Microsoft’s Copilot tool continues to access sensitive data despite the company’s efforts to restrict its use of removed resources from GitHub. A recent investigation by Lasso has uncovered that Microsoft’s attempts to limit access to a specialized Bing interface—which had previously been available at cc.bingj.com—have proven inadequate. Notably, while public access to this interface has been cut off, the private information cached by Copilot remains accessible, thus allowing users of the tool to retrieve this sensitive data.
Lasso’s research highlights that even though Bing disabled its cached link feature, the indexed pages still persist in search results, indicating that Microsoft’s solution was merely a temporary fix. Investigators confirmed that Copilot retained access to cached data that had been effectively sealed off from human users. Therefore, while regular users were barred from viewing this information, the AI tool could still utilize it, rendering the attempted resolution partial.
The report elaborates on the alarming reality that developers often unwittingly embed security credentials directly into their code. Best practices encourage developers to secure sensitive information using alternative, more secure methods. Unfortunately, when such vulnerabilities occur, particularly in public repositories, they create substantial security risks. Even if developers quickly switch their repositories to private in hopes of mitigating exposure, the damage is often irreversible. Once credentials are exposed, the only viable course of action is a complete rotation of all affected credentials.

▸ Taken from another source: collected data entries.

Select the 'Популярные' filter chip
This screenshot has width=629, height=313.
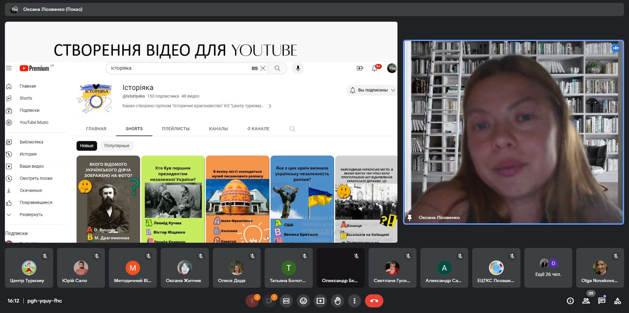pyautogui.click(x=117, y=145)
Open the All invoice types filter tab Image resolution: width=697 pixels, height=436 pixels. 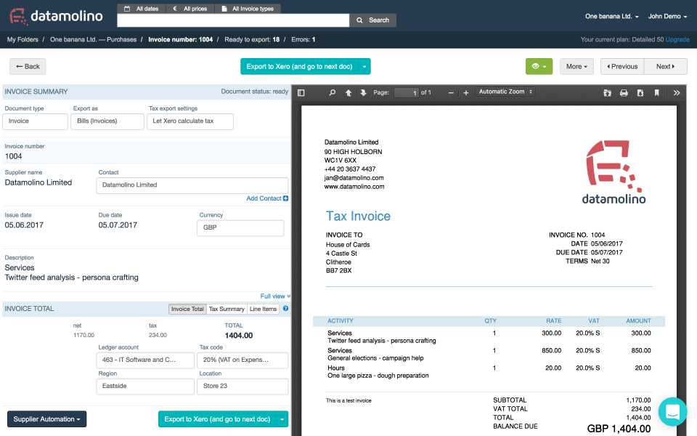point(248,9)
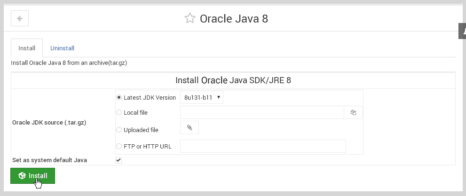
Task: Switch to the Install tab
Action: [x=27, y=48]
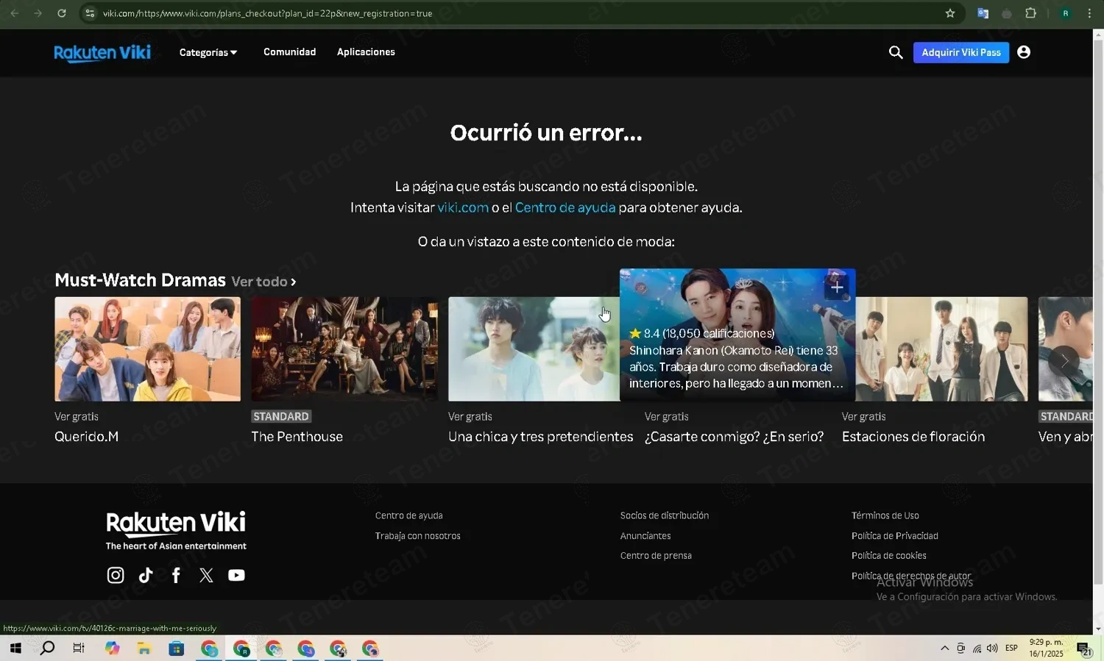Open the X (Twitter) footer icon
Viewport: 1104px width, 661px height.
206,575

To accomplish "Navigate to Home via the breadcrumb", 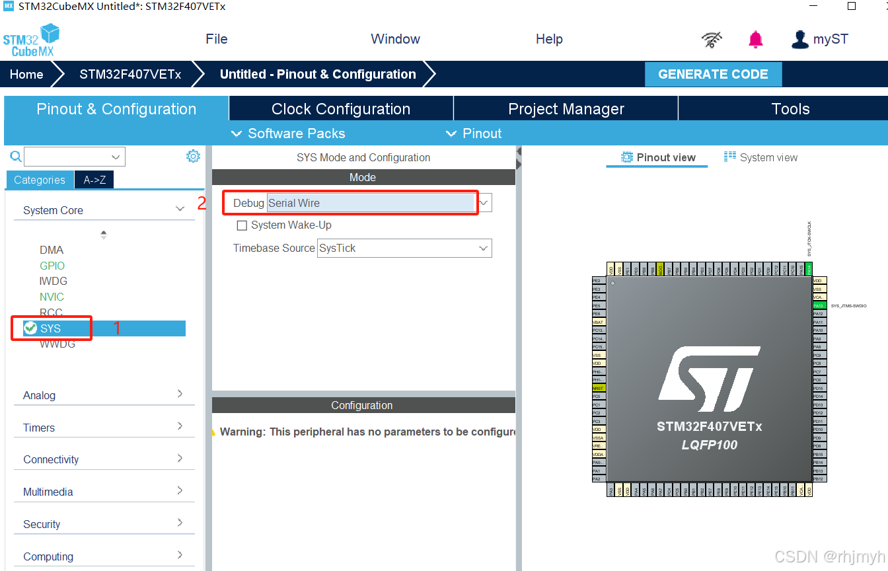I will 25,74.
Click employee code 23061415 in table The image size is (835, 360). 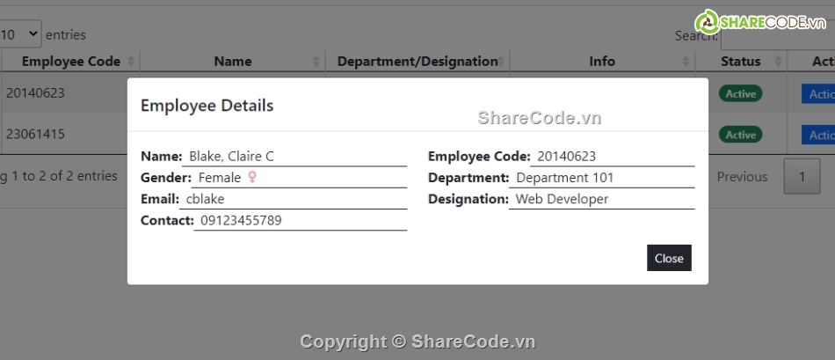coord(35,135)
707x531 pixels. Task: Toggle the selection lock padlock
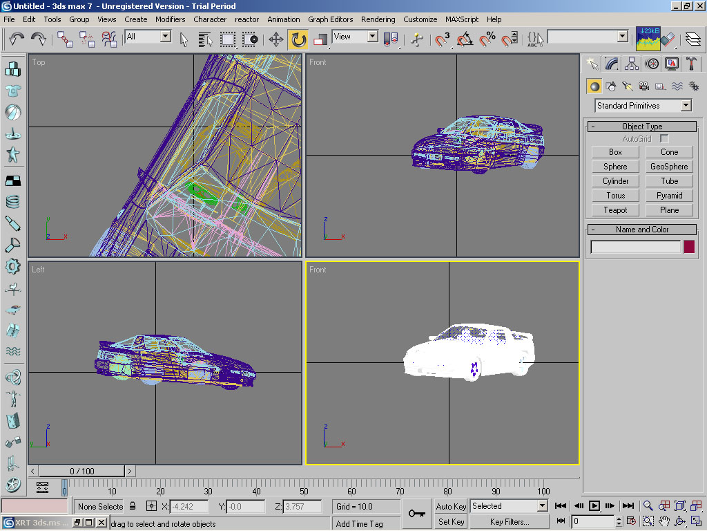133,506
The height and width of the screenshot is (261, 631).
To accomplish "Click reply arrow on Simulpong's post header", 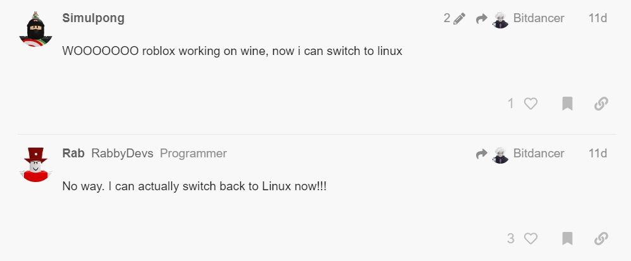I will pyautogui.click(x=481, y=18).
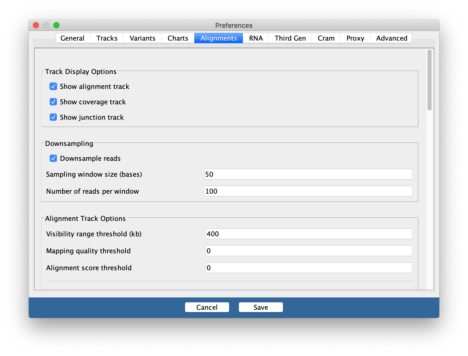Select the Proxy tab

(355, 38)
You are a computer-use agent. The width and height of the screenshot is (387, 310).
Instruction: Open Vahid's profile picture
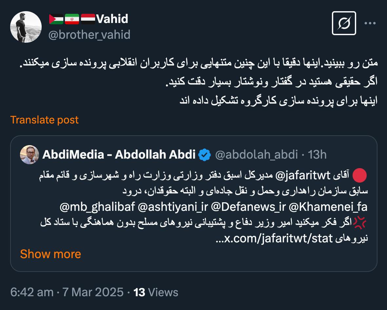point(26,27)
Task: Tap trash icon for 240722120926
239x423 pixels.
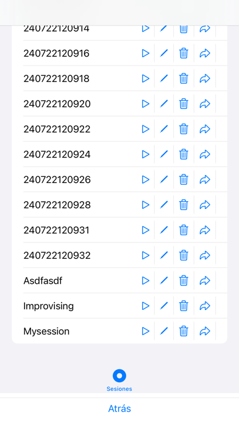Action: point(184,179)
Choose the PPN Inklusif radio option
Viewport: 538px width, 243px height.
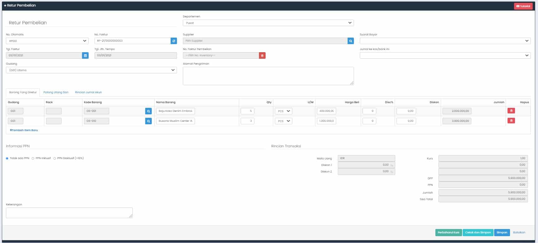pyautogui.click(x=33, y=158)
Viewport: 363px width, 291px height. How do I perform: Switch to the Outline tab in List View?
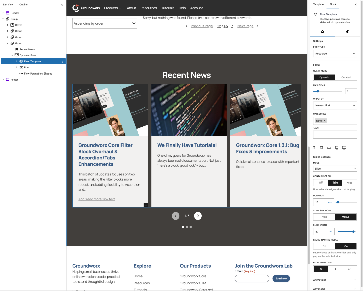pos(23,4)
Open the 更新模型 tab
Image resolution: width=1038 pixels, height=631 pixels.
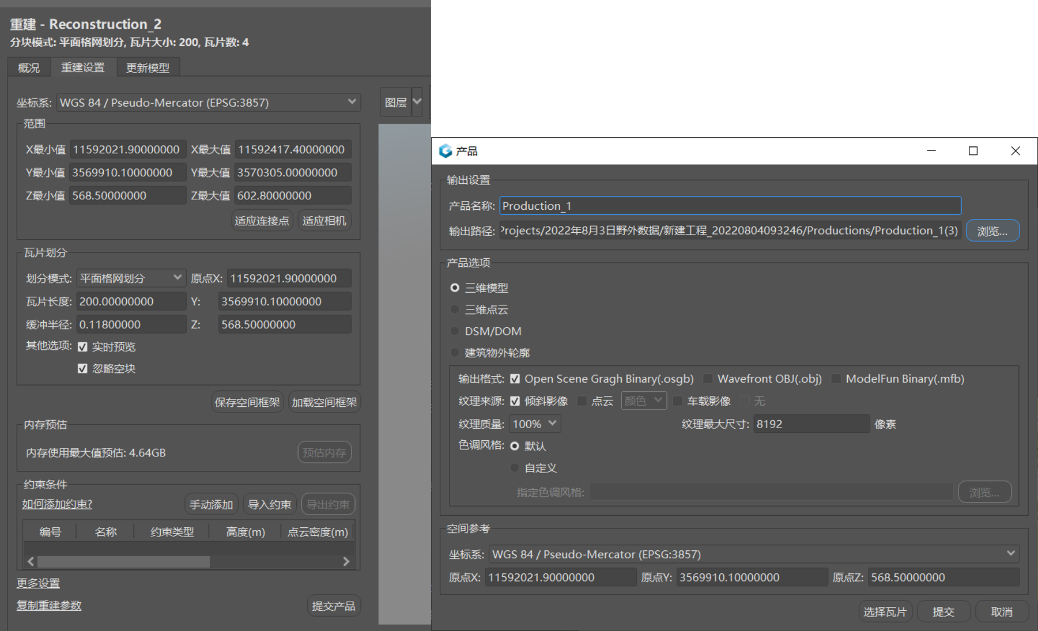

This situation is further complicated when repositories that contain critical data are transitioned from public to private. Microsoft has previously incurred legal costs to have tools removed from GitHub, alleging violations of numerous laws, including the Computer Fraud and Abuse Act and the Digital Millennium Copyright Act. Despite the removal of these tools, Copilot continues to undermine these efforts by making the tools accessible through its services.
In a statement issued following the revelations, Microsoft acknowledged the implications of using large language models, which are trained on publicly available web information. The company advised users concerned about their content being utilized for model training to keep their repositories private at all times, suggesting a certain level of responsibility falls on developers to manage their data proactively.
As organizations navigate the delicate balance of leveraging AI tools while safeguarding sensitive information, the risks tied to mismanaging access to private data cannot be underestimated. Employing techniques mapped within the MITRE ATT&CK framework, such as initial access, persistence, and privilege escalation, organizations must remain vigilant in their cybersecurity practices. Effective risk management in the face of these continuous challenges is essential to protect both corporate and customer data.